Graphical representation for the function \(f(\zeta )\)

Functions that operate on Complex numbers are referred to as Complex functions. An extension of the complex functions that accepts a complex number as input and returns a complex number is output. Input has two dimensions of information and output another two, giving us a total of four dimensions to fit into our graph. It is challenging to draw the graph for complex functions. Even though the Complex functions are often used for mapping and transformation, such as conformal mapping in complex analysis. The phase and absolute value diagrams help visualize how these mappings and transformations alter the complex plane, preserving angles or shapes, which is a fundamental property of conformal mappings.
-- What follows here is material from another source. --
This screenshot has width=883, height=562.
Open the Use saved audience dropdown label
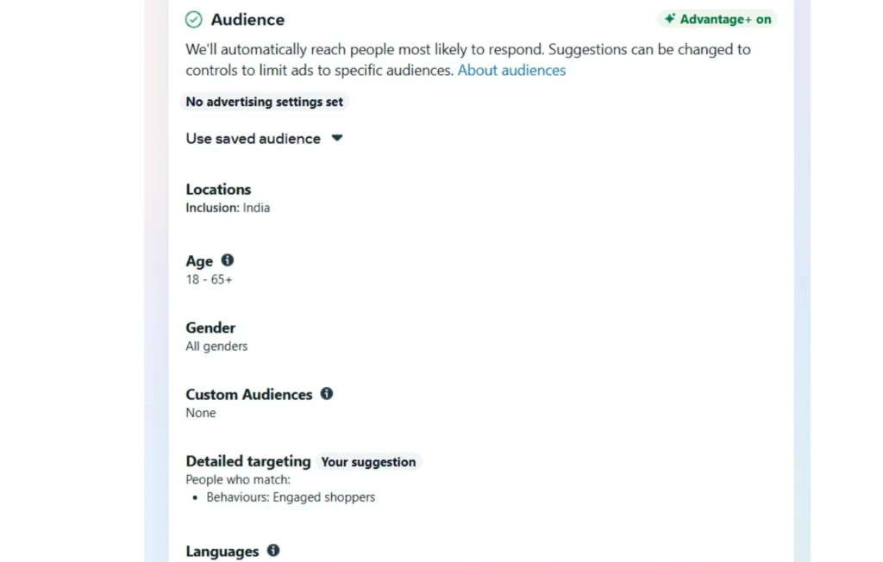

The conformal mappings find applications in engineering and physics, where complex numbers describe electrical circuits, waves, and quantum mechanics, among other things. Understanding the phase and magnitude of complex functions is essential for solving problems in these domains.
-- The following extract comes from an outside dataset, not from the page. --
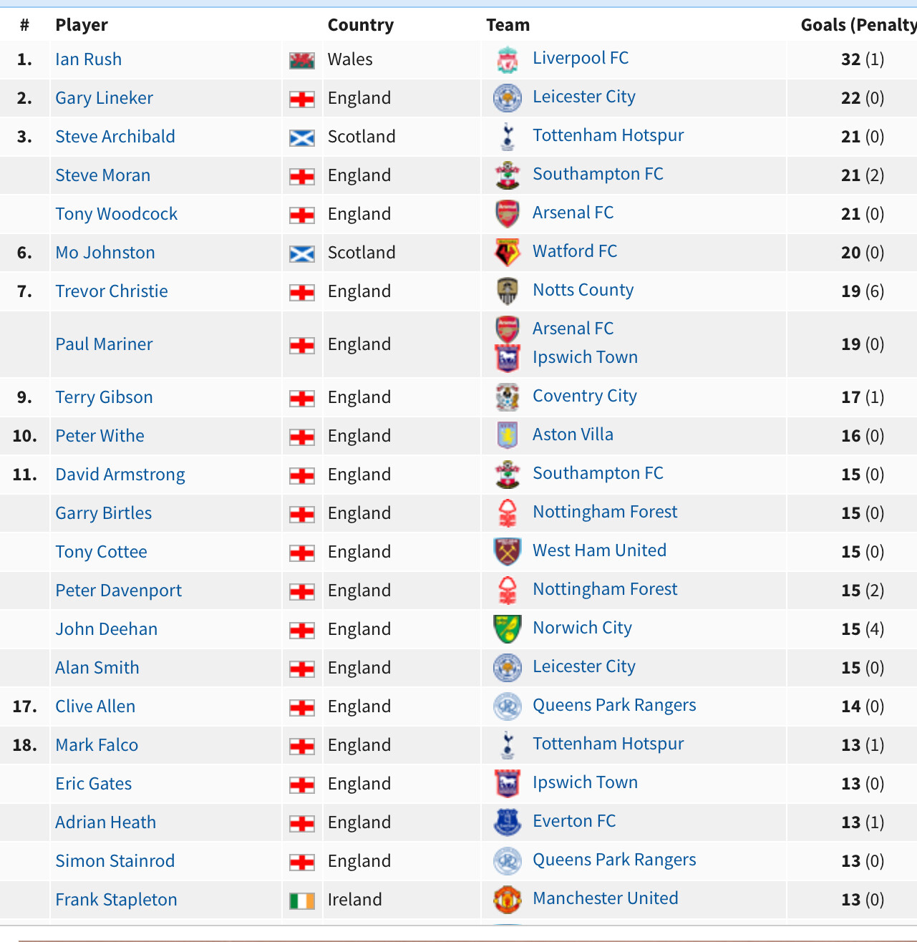Click the Aston Villa crest icon

508,436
Phase and absolute value diagrams, also known as Argand diagrams or complex plane diagrams, are useful tools for visualizing and analyzing complex functions, whether they are univalent or multivalent. These diagrams help us understand the behavior of complex functions in terms of their magnitude (absolute value) and phase (argument) at various points in the complex plane. The phase diagram can help identify singularities (such as poles and branch points) as they typically manifest as discontinuities or infinite slopes in the diagram. The absolute value diagram can show the behavior of the function near these points, indicating if it approaches infinity or remains bounded.
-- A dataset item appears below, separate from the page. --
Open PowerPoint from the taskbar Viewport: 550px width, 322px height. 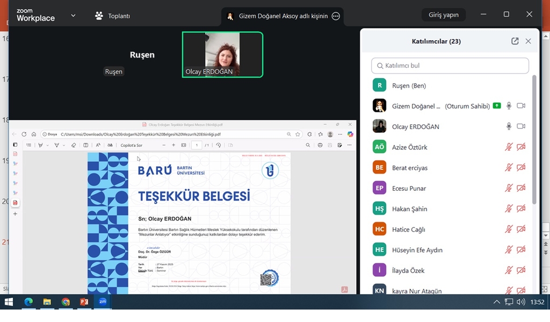click(x=84, y=302)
In this section, the phase and absolute values of the function\( f(\zeta )\) from (11) have been examined (Figs. 1, 2, 3, 4 and 5) with various parameters and the following graphs (Figs. 1, 2, 3, 4 and 5) are drawn by using MATLAB. The phase and absolute values for the figures provide a geometric and intuitive way to understand the behavior of complex functions. They are particularly useful when dealing with univalent and multivalent functions, as they help identify key features, singularities, and transformations in the complex plane, making complex analysis more accessible and insightful.

Figure 1

For \(\alpha =0.1; b=1; \nu =2; n=1; \delta =1; \lambda =1; p=1; \ \ \) \( -1\le Re (\zeta ) \le 1; -1\le Im (\zeta ) \le 1. \)

Figure 2

For \(\alpha =0.5; b=1; \nu =2; n=1; \delta =1; \lambda =1; p=10; \ \ \) \( -1\le Re (\zeta ) \le 1; -1\le Im (\zeta ) \le 1. \)

Figure 3

For \(\alpha =0.1; b=1; \nu =5; n=1; \delta =1; \lambda =1; p=5; \ \ \) \( -1\le Re (\zeta ) \le 1; -1\le Im (\zeta ) \le 1. \)

Figure 4

For \(\alpha =0.5; b=1; \nu =15; n=1; \delta =1; \lambda =1; p=10; \ \ \) \( -1\le Re (\zeta ) \le 1; -1\le Im (\zeta ) \le 1. \)

Figure 5

For \(\alpha =0.9; b=4; \nu =5; n=5; \delta =1; \lambda =1; p=20; \ \ \) \( -1\le Re (\zeta ) \le 1; -1\le Im (\zeta ) \le 1. \)

Conclusions

In this article, the coefficient inequality, extreme points, growth and distortion, starlikeness and convexity, and partial sums for a new subclass by using the linear operator have been examined. Furthermore, the graphs of extremal functions are analyzed in terms of how it has been expressed while replacing the suitable values of the parameters. This work motivates the researchers to extend the results of this article into some new subclasses of meromorphic functions and q-calculus.